> [Page text]
□ □ □ □ □ □ □

Personal information
- Date of birth: 21 November 1857
- Place of birth: Glasgow, Scotland
- Date of death: 31 July 1916 (aged 58)
- Place of death: Blackpool, England

Senior career*
- Years: Team / Apps / (Gls)
- 1876–1878: Partick
- 1878–1880: Darwen
- 1880–1889: Blackburn Rovers

= Fergus Suter =

Scottish stonemason and footballer (1857–1916)

Fergus Suter (21 November 1857 – 31 July 1916) was a Scottish stonemason and footballer in the early days of the game. Arguably the first recognised professional footballer, Suter was a native of Glasgow and played for Partick before moving to England to play for Darwen and Blackburn Rovers.

□ □ □ □ □ □ □

> [Apply what you read]
- 1) In the Fergus Suter profile, swap "Darwen" for "Accrington" and give everything from "- 1876–1878: Partick" down to "and Blackburn Rovers." with that change.
- 2) Please check each statement against the Fergus Suter profile and answer yes or no, quoting the words that decide it. (a) Suter was a native of Glasgow. (b) Suter died in Glasgow. (c) Suter played for Blackburn Rovers before he played for Darwen.
- 3) Extend the Fergus Suter profile with a few sentences that follow on from its final line.

> [Provided information]
□ □ □ □ □ □ □

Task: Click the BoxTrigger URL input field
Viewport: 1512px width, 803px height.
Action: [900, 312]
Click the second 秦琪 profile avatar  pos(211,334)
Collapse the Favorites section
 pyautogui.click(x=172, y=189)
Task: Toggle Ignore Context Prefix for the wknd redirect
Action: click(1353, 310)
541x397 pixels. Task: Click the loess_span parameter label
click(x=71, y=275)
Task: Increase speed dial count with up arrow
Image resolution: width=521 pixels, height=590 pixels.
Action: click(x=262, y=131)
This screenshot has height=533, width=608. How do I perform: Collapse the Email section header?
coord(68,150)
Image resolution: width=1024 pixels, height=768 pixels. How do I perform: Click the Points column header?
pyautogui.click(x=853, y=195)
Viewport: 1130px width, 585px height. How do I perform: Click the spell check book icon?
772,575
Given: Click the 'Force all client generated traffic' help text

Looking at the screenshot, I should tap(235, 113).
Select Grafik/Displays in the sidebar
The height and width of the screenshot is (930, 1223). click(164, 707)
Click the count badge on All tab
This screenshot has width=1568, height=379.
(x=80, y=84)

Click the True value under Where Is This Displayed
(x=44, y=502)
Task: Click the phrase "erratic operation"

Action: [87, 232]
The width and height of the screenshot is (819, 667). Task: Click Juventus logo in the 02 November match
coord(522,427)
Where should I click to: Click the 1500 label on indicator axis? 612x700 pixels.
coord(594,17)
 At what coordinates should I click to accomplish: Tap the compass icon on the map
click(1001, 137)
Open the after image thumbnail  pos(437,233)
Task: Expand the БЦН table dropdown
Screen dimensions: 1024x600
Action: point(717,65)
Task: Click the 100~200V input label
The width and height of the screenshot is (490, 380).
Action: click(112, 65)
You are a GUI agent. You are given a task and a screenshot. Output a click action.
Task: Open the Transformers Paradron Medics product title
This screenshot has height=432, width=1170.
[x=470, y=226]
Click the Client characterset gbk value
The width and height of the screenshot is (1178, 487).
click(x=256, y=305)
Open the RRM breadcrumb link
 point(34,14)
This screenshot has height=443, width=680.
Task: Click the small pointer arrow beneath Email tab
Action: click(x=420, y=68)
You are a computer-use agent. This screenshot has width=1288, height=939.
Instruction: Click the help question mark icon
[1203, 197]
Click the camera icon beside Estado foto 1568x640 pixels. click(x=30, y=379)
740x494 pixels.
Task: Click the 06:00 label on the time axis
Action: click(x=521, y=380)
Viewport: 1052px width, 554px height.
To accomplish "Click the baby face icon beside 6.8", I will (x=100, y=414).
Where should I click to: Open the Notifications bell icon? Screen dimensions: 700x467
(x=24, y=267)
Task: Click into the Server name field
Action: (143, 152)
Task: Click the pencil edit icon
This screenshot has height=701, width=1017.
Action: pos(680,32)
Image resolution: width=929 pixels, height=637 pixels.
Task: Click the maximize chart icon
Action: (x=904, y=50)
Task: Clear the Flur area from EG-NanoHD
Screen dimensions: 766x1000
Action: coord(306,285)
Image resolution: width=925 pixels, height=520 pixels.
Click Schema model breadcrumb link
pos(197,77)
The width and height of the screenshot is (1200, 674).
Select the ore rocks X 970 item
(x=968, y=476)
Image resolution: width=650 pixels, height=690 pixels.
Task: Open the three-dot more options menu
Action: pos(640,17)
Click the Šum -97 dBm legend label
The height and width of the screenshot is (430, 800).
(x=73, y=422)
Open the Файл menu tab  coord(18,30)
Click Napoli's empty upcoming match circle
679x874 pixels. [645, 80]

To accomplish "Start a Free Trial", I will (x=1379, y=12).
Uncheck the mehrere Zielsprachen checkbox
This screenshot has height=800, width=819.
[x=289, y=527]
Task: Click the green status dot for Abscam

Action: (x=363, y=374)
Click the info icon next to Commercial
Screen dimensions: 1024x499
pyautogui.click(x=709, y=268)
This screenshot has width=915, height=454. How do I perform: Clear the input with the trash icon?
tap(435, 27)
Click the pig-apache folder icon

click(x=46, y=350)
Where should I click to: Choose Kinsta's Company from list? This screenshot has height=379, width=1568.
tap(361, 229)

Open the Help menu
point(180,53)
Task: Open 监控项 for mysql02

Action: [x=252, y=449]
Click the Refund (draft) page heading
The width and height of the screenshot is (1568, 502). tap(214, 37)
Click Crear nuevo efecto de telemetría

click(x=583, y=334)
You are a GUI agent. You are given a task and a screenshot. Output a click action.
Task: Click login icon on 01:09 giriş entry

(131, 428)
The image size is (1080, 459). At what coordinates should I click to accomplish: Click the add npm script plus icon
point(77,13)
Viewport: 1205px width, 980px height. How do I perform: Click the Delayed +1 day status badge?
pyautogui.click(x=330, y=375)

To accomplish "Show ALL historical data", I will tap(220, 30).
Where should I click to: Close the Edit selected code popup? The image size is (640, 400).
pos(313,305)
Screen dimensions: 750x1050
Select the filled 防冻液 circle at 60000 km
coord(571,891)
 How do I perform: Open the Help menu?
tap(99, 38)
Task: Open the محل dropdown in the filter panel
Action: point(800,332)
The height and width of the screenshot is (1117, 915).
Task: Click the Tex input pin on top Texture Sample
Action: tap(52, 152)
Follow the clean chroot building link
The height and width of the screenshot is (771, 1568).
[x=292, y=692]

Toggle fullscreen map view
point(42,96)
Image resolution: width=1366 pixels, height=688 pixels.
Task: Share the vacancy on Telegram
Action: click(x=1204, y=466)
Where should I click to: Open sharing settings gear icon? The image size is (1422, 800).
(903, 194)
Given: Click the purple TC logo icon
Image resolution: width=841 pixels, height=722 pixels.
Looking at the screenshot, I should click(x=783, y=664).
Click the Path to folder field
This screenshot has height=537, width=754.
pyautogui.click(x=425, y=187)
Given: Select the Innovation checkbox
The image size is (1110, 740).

□ □ □ □ □ □ □

> [Answers provided]
- 1)
- 1876–1878: Partick
- 1878–1880: Accrington
- 1880–1889: Blackburn Rovers

= Fergus Suter =

Scottish stonemason and footballer (1857–1916)

Fergus Suter (21 November 1857 – 31 July 1916) was a Scottish stonemason and footballer in the early days of the game. Arguably the first recognised professional footballer, Suter was a native of Glasgow and played for Partick before moving to England to play for Accrington and Blackburn Rovers.

- 2)
(a) Yes: "Suter was a native of Glasgow."
(b) No: "Place of death: Blackpool, England."
(c) No: "1878–1880: Darwen" and "1880–1889: Blackburn Rovers."

- 3)
==Football==
Suter initially played for Partick (not the same club as the modern Partick Thistle). His first moves below the Scottish border into English football were with Partick. On 1 January 1878, he played for them against Darwen at Barley Bank, and against Blackburn Rovers at Alexandra Meadows the following day. Towards the end of that year, he began to play for the Lancashire club Darwen, following shortly after the arrival of fellow Partick player Jimmy Love.

One source
states that Suter left Partick for Rangers in 1877, then coming to England in 1878 and signed for Turton. He left Turton and joined Darwen also in 1878.

Although the game was officially amateur at the time, Suter's move to England to play for Darwen in 1878 was shortly followed by him giving up his job as a stonemason, allegedly claiming that English stone was too difficult to work and fuelling criticism that he was being paid to play.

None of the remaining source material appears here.